50,000 Swedish households without water

TT/The Local
TT/The Local - [email protected]
50,000 Swedish households without water

More than 50,000 households in the Karlstad region in western Sweden were without water on Saturday due a serious water leak. Although service has been restored, residents are advised to boil drinking water for the next several days.


The regional hospital (Centralsjukhuset) was also without water, forcing staff to reschedule non-acute operations.

The leak was discovered sometime between 2 and 3 am on Saturday morning. Affecting both Karlstad and Hammarö municipalities, the leak drained both the water tower and the pipe system.

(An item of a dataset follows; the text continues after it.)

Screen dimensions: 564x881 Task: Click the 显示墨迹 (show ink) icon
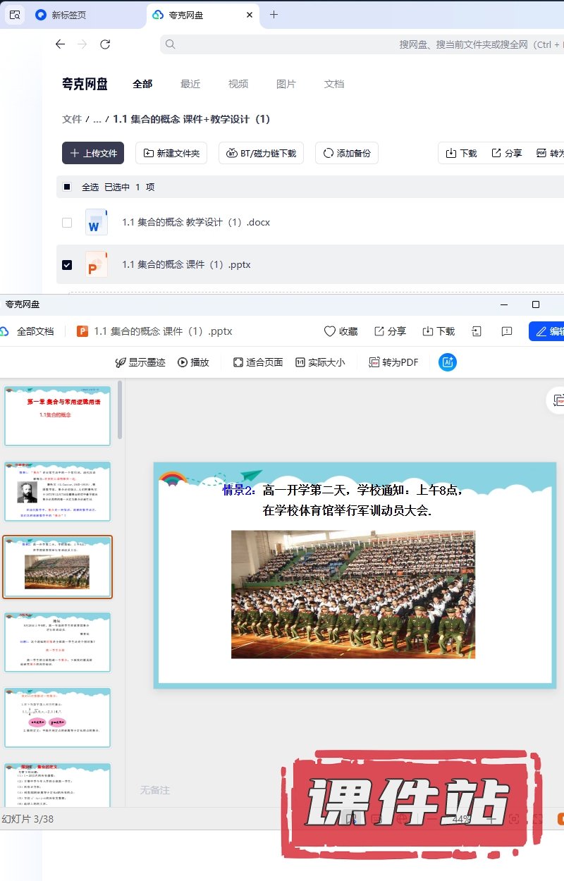[x=121, y=362]
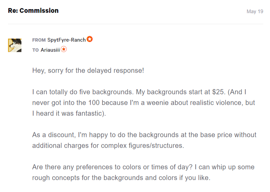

Water began to return to households in Karlstad around noon on Saturday.

“Everyone in Karlstad and Hammarö should have running water by evening,” Katarina Lindström, information officer for Karlstad municipality, told TT news agency on Saturday night.

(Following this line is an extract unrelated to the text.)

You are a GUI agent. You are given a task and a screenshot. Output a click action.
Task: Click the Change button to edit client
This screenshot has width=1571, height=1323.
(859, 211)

According to Per-Anders Bergman, head of the municipal technology and property administration department, it might take several days before the leak is repaired. Karlstad municipality is encouraging residents to boil cooking and drinking water for the time being.

“Since the system was empty for a number of hours, unsanitary water may have entered the pipe system,” Bergman said.

“We are going to take water samples, but it can take several days before we get the results. Until then, the water should be boiled.”

Water for animals should also be boiled. Farmers with large animal populations can fetch water at the purification plant in Skåre.

Residents are also encouraged to use water sparingly for the next several days.

“Since we just have one pipe from the water plant open until the other is fixed, we want to reduce the demands on the system as much as possible,” Bergman said.

Non-acute surgeries at hospital in Karlstad were also postponed due to the leak. Several dialysis patients from the kidney clinic were sent to Karlskoga and Torsby.

“Acute operations can still be performed,” said hospital superintendent Jan Söderholm.

The leakage in the pipe was caused by the ongoing ground thaw following the cold winter temperature. A total of 50,000 households were affected.

“This problem occurs every year, but the effect this year was unusually large,” said Bergman.